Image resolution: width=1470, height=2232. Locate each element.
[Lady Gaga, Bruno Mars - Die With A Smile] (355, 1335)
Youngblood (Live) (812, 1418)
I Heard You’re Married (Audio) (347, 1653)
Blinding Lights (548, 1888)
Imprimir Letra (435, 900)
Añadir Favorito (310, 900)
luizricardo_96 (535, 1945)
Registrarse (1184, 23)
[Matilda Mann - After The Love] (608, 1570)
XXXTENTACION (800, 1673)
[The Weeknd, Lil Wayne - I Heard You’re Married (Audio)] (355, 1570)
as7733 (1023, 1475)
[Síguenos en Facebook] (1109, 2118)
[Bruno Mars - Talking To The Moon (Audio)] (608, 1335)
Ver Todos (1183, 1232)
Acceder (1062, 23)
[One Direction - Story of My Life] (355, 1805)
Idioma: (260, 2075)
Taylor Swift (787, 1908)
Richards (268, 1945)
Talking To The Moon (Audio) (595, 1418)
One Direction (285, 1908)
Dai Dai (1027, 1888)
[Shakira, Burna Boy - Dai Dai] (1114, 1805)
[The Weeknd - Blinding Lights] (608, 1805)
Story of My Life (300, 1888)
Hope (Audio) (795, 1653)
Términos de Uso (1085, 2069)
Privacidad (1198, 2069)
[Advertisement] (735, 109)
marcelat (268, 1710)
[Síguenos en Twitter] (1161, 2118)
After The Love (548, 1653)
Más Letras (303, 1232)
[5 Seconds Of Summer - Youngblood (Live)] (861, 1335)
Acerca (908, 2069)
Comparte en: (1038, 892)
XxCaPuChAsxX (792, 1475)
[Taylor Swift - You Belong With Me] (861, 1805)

■ WORK ITEM
Your answer must be the lines above from the one containing "Imprimir Letra (435, 900)" to the one containing "Términos de Uso (1085, 2069)", both included, restated word for word.

■ RESULT OF THIS EXERCISE
Imprimir Letra (435, 900)
Añadir Favorito (310, 900)
luizricardo_96 (535, 1945)
Registrarse (1184, 23)
[Matilda Mann - After The Love] (608, 1570)
XXXTENTACION (800, 1673)
[The Weeknd, Lil Wayne - I Heard You’re Married (Audio)] (355, 1570)
as7733 (1023, 1475)
[Síguenos en Facebook] (1109, 2118)
[Bruno Mars - Talking To The Moon (Audio)] (608, 1335)
Ver Todos (1183, 1232)
Acceder (1062, 23)
[One Direction - Story of My Life] (355, 1805)
Idioma: (260, 2075)
Taylor Swift (787, 1908)
Richards (268, 1945)
Talking To The Moon (Audio) (595, 1418)
One Direction (285, 1908)
Dai Dai (1027, 1888)
[Shakira, Burna Boy - Dai Dai] (1114, 1805)
[The Weeknd - Blinding Lights] (608, 1805)
Story of My Life (300, 1888)
Hope (Audio) (795, 1653)
Términos de Uso (1085, 2069)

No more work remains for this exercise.